I’m only 20 pages in to my new book (The Age of Miracles), but I’m already struck with the unique storyline, the writing style, and by the similarities I’ve already seen between the narrator, Julia, and myself.
Only being 20 pages in, I know little more than what you could learn if you picked up the book and read the back cover, so I’m not giving anything away when I say that in the story, the rotation of the earth has slowed down and people are freaking out. Julia is caught between her mother, who tends to panic easily already, and her father, who is pretty unflappable and reasonable. From the very first page, the fate of the world is unknown and the reader is plunged into this uncertainty.
“I bet things will turn out okay,” I said,
gripped by an urge to say some cheerful thing–
it rose up from my throat like a cough.
“I bet it will be fine.”
These words of Julia’s struck me immediately. Two weeks ago, my counselor asked me what were some of the expectations I felt upon me as a child. Whether they were spoken or not, whether I could have verbalized them at that time or had even been aware of them, these expectations existed. There was an environment and I had a role to play. What was it?
I didn’t have to think long at all before I answered, “I had to make everyone be okay. I had to make everyone laugh. I had to smooth things over. I had to pretend like everything was okay, that I was okay, even if I wasn’t.”
My parents never sat me down and gave me that job description. They never told me those were my duties. For a million reasons, and a combination of a million factors, that’s what I picked up.

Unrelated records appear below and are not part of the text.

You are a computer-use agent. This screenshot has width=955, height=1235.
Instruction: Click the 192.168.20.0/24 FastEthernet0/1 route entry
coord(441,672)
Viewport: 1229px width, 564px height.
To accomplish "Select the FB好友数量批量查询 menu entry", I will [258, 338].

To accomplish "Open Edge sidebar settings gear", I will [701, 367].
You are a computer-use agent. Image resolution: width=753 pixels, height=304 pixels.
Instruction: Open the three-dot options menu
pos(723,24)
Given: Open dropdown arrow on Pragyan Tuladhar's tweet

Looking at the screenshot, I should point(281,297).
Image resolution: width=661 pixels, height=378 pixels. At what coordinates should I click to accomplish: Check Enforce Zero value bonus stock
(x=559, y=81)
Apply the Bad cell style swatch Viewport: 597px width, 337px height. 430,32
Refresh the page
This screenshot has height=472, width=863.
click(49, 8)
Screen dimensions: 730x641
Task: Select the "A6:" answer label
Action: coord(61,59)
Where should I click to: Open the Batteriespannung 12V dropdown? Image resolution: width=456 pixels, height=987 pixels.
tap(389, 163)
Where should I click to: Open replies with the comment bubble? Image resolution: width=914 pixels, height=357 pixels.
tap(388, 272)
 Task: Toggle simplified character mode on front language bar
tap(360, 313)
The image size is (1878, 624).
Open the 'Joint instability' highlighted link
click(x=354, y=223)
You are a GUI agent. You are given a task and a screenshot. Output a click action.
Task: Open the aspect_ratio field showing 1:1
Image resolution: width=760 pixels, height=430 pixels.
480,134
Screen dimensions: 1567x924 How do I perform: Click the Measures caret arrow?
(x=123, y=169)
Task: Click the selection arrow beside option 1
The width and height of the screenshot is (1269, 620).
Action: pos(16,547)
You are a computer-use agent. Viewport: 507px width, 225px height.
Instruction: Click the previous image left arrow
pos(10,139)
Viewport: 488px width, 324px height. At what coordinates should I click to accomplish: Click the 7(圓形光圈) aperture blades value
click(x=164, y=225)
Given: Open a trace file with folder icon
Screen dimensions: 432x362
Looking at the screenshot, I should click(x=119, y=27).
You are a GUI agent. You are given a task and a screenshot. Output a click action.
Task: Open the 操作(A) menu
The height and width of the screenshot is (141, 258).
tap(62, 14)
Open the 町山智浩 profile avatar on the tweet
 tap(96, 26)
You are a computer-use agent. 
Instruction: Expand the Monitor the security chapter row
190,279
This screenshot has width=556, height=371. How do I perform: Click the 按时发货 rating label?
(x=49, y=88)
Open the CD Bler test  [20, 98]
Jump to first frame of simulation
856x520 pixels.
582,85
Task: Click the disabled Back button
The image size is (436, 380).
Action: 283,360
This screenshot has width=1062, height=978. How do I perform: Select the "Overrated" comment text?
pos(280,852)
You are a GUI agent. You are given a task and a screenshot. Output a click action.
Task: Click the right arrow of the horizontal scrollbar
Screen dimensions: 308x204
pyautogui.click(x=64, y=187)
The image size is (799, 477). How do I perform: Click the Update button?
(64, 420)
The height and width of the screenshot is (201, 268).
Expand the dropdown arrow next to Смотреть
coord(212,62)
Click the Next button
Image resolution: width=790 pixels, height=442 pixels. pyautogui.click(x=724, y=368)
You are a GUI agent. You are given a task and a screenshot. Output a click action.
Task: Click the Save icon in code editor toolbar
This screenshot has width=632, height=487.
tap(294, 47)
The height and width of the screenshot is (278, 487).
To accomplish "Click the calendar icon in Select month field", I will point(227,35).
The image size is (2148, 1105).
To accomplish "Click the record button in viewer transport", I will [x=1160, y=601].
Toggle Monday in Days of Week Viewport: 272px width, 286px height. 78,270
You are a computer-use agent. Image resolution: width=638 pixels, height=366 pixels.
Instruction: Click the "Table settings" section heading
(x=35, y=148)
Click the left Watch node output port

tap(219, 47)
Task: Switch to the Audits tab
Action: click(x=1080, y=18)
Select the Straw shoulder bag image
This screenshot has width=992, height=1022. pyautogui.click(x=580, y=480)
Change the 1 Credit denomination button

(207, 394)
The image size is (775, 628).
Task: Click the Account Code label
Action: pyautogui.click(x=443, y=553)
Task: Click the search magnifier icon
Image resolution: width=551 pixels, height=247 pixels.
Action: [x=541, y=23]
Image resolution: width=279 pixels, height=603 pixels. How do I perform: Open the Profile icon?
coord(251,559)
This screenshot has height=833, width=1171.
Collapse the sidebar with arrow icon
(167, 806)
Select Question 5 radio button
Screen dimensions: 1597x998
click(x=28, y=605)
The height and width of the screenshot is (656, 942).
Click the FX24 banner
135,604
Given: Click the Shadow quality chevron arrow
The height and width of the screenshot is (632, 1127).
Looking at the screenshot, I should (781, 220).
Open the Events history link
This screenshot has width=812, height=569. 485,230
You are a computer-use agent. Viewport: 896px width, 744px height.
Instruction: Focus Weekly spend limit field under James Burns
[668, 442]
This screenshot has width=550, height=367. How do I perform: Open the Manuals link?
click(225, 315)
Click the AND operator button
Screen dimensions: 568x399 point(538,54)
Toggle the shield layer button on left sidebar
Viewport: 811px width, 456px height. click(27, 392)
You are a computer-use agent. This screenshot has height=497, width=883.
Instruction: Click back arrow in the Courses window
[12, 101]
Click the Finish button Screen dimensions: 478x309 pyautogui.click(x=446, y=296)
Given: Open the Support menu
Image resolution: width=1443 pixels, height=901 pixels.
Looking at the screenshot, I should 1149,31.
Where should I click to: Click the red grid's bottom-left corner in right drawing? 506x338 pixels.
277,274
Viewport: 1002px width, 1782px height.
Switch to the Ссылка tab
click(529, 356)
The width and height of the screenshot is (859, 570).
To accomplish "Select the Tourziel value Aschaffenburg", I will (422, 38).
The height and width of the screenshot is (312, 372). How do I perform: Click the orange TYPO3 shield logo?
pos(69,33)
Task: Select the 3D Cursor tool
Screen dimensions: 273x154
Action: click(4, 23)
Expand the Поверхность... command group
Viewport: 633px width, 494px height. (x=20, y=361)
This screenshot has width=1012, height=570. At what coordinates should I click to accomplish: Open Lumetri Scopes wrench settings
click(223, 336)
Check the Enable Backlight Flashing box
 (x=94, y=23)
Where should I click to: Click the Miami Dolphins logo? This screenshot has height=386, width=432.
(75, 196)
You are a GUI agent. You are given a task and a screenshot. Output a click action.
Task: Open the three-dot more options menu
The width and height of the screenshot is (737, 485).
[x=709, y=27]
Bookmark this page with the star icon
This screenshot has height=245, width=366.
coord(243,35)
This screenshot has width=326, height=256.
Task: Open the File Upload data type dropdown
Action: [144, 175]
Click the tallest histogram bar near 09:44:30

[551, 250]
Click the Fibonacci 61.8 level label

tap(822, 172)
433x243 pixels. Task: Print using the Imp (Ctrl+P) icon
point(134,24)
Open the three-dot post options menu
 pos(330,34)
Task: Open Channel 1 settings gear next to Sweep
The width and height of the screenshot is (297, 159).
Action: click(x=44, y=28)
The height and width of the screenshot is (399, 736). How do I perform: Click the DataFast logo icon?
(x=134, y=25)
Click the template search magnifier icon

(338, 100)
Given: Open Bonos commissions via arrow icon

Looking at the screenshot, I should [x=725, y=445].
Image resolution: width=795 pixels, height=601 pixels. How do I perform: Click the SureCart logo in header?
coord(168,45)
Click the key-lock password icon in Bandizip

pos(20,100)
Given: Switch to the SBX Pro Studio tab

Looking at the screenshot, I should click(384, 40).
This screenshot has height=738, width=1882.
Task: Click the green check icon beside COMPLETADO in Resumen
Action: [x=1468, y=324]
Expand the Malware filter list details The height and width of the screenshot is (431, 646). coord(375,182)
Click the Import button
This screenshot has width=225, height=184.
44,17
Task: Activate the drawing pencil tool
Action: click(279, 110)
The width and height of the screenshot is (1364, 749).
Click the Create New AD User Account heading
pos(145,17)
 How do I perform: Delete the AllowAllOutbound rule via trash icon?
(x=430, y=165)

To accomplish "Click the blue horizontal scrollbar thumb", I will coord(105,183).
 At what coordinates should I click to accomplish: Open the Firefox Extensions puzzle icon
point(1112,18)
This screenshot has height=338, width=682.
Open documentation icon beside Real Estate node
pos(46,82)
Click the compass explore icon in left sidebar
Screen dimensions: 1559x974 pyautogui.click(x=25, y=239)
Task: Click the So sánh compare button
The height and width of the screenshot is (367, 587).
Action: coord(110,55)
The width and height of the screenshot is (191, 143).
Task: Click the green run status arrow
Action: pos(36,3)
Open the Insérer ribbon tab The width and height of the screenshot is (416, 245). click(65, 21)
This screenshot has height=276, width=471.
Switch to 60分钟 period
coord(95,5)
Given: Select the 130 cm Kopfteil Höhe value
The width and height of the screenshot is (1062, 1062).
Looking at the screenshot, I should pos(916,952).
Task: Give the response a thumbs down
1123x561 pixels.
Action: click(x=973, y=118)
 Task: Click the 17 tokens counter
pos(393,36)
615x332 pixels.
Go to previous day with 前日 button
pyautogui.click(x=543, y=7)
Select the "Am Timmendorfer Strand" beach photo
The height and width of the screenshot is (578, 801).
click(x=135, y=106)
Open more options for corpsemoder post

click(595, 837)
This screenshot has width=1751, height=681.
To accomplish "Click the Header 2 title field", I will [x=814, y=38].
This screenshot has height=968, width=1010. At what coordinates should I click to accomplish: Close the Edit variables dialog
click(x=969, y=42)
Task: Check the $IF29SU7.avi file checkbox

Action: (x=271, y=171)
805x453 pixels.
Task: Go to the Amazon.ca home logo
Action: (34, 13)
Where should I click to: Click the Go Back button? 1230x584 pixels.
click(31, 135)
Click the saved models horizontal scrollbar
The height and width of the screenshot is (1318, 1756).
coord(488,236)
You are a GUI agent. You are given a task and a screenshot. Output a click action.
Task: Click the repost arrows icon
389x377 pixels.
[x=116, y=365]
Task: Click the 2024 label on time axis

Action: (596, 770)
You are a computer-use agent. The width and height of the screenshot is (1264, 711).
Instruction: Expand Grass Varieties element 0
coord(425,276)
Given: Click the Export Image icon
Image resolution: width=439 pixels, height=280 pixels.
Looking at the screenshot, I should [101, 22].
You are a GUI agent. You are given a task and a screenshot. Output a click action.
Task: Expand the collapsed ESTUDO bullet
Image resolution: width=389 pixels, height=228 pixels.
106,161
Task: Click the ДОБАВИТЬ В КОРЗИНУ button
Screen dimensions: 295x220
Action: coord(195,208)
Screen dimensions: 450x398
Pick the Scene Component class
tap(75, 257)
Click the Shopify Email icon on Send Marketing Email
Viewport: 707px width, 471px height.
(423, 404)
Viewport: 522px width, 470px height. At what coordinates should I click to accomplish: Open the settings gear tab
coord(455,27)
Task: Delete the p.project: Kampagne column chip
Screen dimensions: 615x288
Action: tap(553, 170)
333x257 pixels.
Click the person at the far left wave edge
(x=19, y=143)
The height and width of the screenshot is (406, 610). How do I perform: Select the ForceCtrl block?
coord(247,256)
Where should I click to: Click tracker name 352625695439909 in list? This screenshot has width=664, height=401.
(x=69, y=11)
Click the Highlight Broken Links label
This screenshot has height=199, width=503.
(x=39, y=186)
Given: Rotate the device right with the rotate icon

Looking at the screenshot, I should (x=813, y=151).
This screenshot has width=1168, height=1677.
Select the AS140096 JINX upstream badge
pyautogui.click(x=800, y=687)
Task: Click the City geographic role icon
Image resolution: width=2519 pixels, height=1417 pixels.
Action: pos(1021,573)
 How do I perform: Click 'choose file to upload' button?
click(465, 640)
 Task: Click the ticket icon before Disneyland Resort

I’m processing all this, and how it affects me even today. I’m also looking at this through one of the most influential lenses with which I view the world: my role as a mother. What signals are my husband and I sending to our three kids? What are they interpreting as “their role?” Is Noah’s perfectionism a result of his birth order? His personality? Or is that what he feels is expected of him? Demanded of him?
I’m sure the answer isn’t black and white. I’m sure it’s a combination of all of those things. I’m also sure that my pastor is right when he says, “We can’t do anything to keep our kids out of the counselor’s chair.” I’m perplexed by this, but not driven to despair. (2 Corinthians 4:8)
The gospel is still true, and we all need it.